Sunday, May 20, 2018
Business

Chinsegut is an asset in need of some help

Maybe you, like me, were under the impression that Chinsegut Hill was an asset, a beautiful and historic spot of statewide significance, a potential tourist draw and money-maker.

No, apparently, it's nothing but a hot potato to be passed from one public agency to another. Maybe, even worse, it's just plain useless. That's certainly the implication of calling the hill's 114 acres — the site of the 163-year-old Chinsegut manor house and surrounding cabins — "surplus" property, a state designation that could eventually allow it to be sold to a private developer.

Though it's not at that point yet, recent events are bringing it closer than ever.

The hill's real problems started in the spring of 2009, when the University of South Florida, which had rented the property for decades, announced it could no longer afford to maintain it and wanted out of its lease.

The assumption was that the property would be snapped up by a public agency, and before too long a couple of them had stepped forward.

The state Fish and Wildlife Conservation Commission agreed to manage the land, Hernando County would rent out the cabins, and a private group, the Hernando Historical Museum Association, would run the manor house as a museum.

The county was the first public agency to pass on its responsibility for the property, saying last March that it didn't have the money to run the cabins (even though former tourism development director Sue Rupe was convinced that with a small investment in marketing the cabins could easily make money.)

When the county withdrew, "the agreement basically fell apart," said Jerrie Lindsey, director of the wildlife commission's office of recreational services, which is another way of saying the wildlife commission backed out, too.

"We are a very lean organization," Lindsey said. "We're not staffed to take on something like that by ourselves."

In November, the nonprofit Friends of Chinsegut Hill applied for a grant of about $43,000 from the state Division of Historical Resources and, while it was at it, asked if the agency might be interested in assuming control of the property.

No way, said director Robert Bendus, in a Dec. 20 letter to the state agency that runs the surplus lands program.

"Although Division staff and I have been greatly impressed by the passion and the commitment of the (Friends), current budgetary issues prevent us from partnering with them at this time," Bendus wrote.

With that, Friends board member Christie Anderberg made one more plea to USF to continue to lease the property from the state and sublease it to Friends with the understanding that her group, and possibly Florida Audubon, would take care of the hill.

USF treated her request as if it were radioactive, firing back an email on Dec. 20 to say the university "is in not a position to sublease the Chinsegut Hill property.
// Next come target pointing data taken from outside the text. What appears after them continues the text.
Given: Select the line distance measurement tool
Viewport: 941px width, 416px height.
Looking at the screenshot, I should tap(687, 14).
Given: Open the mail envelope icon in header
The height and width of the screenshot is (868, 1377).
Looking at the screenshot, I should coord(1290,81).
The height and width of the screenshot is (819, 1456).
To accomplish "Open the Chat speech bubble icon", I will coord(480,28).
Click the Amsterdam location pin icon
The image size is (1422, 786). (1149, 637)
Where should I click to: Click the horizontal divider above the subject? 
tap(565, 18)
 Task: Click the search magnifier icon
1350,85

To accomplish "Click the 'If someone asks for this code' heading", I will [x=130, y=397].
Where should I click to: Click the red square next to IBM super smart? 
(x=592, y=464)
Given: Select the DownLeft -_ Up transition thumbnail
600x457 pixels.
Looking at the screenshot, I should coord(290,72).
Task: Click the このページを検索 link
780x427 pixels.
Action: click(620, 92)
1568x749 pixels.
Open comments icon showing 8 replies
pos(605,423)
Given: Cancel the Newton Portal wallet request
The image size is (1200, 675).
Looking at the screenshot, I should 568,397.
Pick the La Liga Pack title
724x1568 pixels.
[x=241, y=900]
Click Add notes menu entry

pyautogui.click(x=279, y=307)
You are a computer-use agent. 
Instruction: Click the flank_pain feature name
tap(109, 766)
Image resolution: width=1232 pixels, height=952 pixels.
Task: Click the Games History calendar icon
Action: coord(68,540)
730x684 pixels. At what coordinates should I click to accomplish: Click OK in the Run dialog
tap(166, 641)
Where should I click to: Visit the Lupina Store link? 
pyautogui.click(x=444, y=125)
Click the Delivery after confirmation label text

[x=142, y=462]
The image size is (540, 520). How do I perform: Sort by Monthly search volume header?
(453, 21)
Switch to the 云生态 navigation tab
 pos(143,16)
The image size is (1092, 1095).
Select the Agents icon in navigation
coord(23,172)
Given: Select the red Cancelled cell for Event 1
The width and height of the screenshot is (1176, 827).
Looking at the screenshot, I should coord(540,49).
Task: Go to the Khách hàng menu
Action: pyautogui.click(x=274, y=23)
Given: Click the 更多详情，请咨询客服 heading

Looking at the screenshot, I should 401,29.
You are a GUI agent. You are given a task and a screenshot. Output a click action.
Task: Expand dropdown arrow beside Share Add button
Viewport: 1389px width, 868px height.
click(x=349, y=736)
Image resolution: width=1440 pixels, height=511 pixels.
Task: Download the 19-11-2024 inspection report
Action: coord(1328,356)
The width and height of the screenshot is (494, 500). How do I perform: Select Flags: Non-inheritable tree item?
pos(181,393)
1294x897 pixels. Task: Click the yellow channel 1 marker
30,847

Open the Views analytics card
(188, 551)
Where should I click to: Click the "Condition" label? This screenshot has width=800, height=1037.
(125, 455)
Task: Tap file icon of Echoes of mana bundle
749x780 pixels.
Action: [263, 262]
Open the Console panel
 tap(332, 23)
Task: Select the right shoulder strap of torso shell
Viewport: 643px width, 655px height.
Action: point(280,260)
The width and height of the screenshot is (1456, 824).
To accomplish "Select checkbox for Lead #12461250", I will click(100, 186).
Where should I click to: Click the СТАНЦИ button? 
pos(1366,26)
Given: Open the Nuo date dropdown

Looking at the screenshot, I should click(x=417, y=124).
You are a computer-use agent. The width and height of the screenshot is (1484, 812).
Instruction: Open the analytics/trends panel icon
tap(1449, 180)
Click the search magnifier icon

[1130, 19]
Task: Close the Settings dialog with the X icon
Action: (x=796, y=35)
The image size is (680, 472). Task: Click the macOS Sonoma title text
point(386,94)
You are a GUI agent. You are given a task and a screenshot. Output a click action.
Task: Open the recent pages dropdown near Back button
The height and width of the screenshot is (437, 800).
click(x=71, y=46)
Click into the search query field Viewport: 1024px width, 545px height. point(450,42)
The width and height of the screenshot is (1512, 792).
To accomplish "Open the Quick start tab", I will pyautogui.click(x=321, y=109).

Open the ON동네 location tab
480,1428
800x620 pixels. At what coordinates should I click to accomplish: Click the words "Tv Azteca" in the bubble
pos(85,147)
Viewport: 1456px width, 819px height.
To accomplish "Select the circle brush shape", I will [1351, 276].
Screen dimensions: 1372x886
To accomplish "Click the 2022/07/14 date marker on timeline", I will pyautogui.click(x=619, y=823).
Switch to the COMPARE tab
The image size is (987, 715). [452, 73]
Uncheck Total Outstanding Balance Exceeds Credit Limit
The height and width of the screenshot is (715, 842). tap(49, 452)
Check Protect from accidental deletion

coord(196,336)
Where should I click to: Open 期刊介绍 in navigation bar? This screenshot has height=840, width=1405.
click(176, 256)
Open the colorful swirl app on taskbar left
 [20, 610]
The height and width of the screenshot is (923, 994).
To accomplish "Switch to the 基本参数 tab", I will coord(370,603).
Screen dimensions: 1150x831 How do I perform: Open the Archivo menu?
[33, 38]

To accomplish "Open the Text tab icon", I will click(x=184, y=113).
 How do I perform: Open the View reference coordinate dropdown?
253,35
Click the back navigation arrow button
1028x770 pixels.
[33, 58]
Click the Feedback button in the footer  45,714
We are going to work with the Division of State Land to transfer this lease back to the state."

So, the Friends of Chinsegut can't find a single state agency willing to be, generically speaking, a friend of Chinsegut.

On top of that, neither USF, which is still the leaseholder, or the state, which is the owner of the hill, will sign the grant application with Friends, which means the future of the grant is now uncertain.

I only wish I could say the same of the manor house. The grant was supposed to pay for basic repairs, such as a new roof. If Friends can't get money from the grant or some other source, the house will — very certainly — deteriorate to the point where the cost of repair will become even more discouraging to any group that might want to take it over.

One hopeful sign, Bendus said, is that Friends "has a great plan to generate income and connect people to that site. They can do it with just a little bit of help."

From us, ultimately.

We have to be willing to adequately fund environmental and historic preservation because these agencies are passing on Chinsegut for a reason. They are short of funds. They don't have the money to make our communities more respectful of history, more attractive to visitors and outside investors.

Because people like Anderberg are right. Chinsegut really is an asset, a potentially great one.